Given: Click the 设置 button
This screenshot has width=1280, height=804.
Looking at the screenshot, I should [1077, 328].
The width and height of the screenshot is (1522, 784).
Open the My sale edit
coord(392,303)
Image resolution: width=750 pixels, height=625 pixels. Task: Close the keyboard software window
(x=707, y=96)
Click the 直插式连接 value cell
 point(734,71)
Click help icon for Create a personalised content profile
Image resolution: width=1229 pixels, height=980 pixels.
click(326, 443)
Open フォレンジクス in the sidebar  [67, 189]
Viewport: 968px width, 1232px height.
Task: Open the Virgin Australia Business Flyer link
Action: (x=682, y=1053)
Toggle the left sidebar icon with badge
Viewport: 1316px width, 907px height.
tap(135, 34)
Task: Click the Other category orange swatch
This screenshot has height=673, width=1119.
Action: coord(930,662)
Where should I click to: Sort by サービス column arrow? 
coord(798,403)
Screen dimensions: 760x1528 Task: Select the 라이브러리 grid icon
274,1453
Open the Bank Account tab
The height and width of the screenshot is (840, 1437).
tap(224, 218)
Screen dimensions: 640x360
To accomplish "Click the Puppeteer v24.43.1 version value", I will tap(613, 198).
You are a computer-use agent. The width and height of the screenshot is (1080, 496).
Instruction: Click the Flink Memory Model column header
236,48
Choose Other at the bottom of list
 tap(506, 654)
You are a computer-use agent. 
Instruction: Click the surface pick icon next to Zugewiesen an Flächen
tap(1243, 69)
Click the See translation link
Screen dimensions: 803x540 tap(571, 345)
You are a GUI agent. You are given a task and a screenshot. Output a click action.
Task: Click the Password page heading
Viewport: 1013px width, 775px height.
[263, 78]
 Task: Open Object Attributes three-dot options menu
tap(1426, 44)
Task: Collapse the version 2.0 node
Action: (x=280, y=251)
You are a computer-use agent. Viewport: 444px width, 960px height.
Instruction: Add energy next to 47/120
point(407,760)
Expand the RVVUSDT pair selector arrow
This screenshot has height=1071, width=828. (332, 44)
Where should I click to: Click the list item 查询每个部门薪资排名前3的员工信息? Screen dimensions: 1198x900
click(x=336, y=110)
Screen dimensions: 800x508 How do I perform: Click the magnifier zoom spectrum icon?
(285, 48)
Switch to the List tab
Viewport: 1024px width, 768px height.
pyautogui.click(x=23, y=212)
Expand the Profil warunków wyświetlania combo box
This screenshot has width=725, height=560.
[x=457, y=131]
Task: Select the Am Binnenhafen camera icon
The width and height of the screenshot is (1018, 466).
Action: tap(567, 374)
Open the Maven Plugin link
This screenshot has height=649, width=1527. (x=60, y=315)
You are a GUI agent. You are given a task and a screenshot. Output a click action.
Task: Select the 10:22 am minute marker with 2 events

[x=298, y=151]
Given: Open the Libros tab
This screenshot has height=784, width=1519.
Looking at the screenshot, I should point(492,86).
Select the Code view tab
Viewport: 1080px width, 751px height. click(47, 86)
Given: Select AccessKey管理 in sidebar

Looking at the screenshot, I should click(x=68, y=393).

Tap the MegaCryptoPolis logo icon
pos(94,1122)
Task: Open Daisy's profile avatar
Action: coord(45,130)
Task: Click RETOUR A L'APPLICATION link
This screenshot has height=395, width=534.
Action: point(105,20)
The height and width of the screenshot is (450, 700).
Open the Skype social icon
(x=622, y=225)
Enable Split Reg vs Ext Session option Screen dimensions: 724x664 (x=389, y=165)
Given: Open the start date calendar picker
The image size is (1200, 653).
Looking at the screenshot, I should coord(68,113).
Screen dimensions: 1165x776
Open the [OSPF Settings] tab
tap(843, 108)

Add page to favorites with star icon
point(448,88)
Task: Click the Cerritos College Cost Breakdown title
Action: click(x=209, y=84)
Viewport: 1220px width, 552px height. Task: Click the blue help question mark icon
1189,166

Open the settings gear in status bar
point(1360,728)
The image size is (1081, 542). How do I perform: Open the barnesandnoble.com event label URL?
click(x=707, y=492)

#### What is required:
Output every entry exactly.

#### Response for this exercise:
Given: Click the 设置 button
This screenshot has width=1280, height=804.
Looking at the screenshot, I should [1077, 328].
The width and height of the screenshot is (1522, 784).
Open the My sale edit
coord(392,303)
Image resolution: width=750 pixels, height=625 pixels. Task: Close the keyboard software window
(x=707, y=96)
Click the 直插式连接 value cell
 point(734,71)
Click help icon for Create a personalised content profile
Image resolution: width=1229 pixels, height=980 pixels.
click(326, 443)
Open フォレンジクス in the sidebar  [67, 189]
Viewport: 968px width, 1232px height.
Task: Open the Virgin Australia Business Flyer link
Action: (x=682, y=1053)
Toggle the left sidebar icon with badge
Viewport: 1316px width, 907px height.
tap(135, 34)
Task: Click the Other category orange swatch
This screenshot has height=673, width=1119.
Action: coord(930,662)
Where should I click to: Sort by サービス column arrow? 
coord(798,403)
Screen dimensions: 760x1528 Task: Select the 라이브러리 grid icon
274,1453
Open the Bank Account tab
The height and width of the screenshot is (840, 1437).
tap(224, 218)
Screen dimensions: 640x360
To accomplish "Click the Puppeteer v24.43.1 version value", I will tap(613, 198).
You are a computer-use agent. The width and height of the screenshot is (1080, 496).
Instruction: Click the Flink Memory Model column header
236,48
Choose Other at the bottom of list
 tap(506, 654)
You are a computer-use agent. 
Instruction: Click the surface pick icon next to Zugewiesen an Flächen
tap(1243, 69)
Click the See translation link
Screen dimensions: 803x540 tap(571, 345)
You are a GUI agent. You are given a task and a screenshot. Output a click action.
Task: Click the Password page heading
Viewport: 1013px width, 775px height.
[263, 78]
 Task: Open Object Attributes three-dot options menu
tap(1426, 44)
Task: Collapse the version 2.0 node
Action: (x=280, y=251)
You are a computer-use agent. Viewport: 444px width, 960px height.
Instruction: Add energy next to 47/120
point(407,760)
Expand the RVVUSDT pair selector arrow
This screenshot has height=1071, width=828. (332, 44)
Where should I click to: Click the list item 查询每个部门薪资排名前3的员工信息? Screen dimensions: 1198x900
click(x=336, y=110)
Screen dimensions: 800x508 How do I perform: Click the magnifier zoom spectrum icon?
(285, 48)
Switch to the List tab
Viewport: 1024px width, 768px height.
pyautogui.click(x=23, y=212)
Expand the Profil warunków wyświetlania combo box
This screenshot has width=725, height=560.
[x=457, y=131]
Task: Select the Am Binnenhafen camera icon
The width and height of the screenshot is (1018, 466).
Action: tap(567, 374)
Open the Maven Plugin link
This screenshot has height=649, width=1527. (x=60, y=315)
You are a GUI agent. You are given a task and a screenshot. Output a click action.
Task: Select the 10:22 am minute marker with 2 events

[x=298, y=151]
Given: Open the Libros tab
This screenshot has height=784, width=1519.
Looking at the screenshot, I should point(492,86).
Select the Code view tab
Viewport: 1080px width, 751px height. click(47, 86)
Given: Select AccessKey管理 in sidebar

Looking at the screenshot, I should click(x=68, y=393).

Tap the MegaCryptoPolis logo icon
pos(94,1122)
Task: Open Daisy's profile avatar
Action: coord(45,130)
Task: Click RETOUR A L'APPLICATION link
This screenshot has height=395, width=534.
Action: point(105,20)
The height and width of the screenshot is (450, 700).
Open the Skype social icon
(x=622, y=225)
Enable Split Reg vs Ext Session option Screen dimensions: 724x664 (x=389, y=165)
Given: Open the start date calendar picker
The image size is (1200, 653).
Looking at the screenshot, I should coord(68,113).
Screen dimensions: 1165x776
Open the [OSPF Settings] tab
tap(843, 108)

Add page to favorites with star icon
point(448,88)
Task: Click the Cerritos College Cost Breakdown title
Action: click(x=209, y=84)
Viewport: 1220px width, 552px height. Task: Click the blue help question mark icon
1189,166

Open the settings gear in status bar
point(1360,728)
The image size is (1081, 542). How do I perform: Open the barnesandnoble.com event label URL?
click(x=707, y=492)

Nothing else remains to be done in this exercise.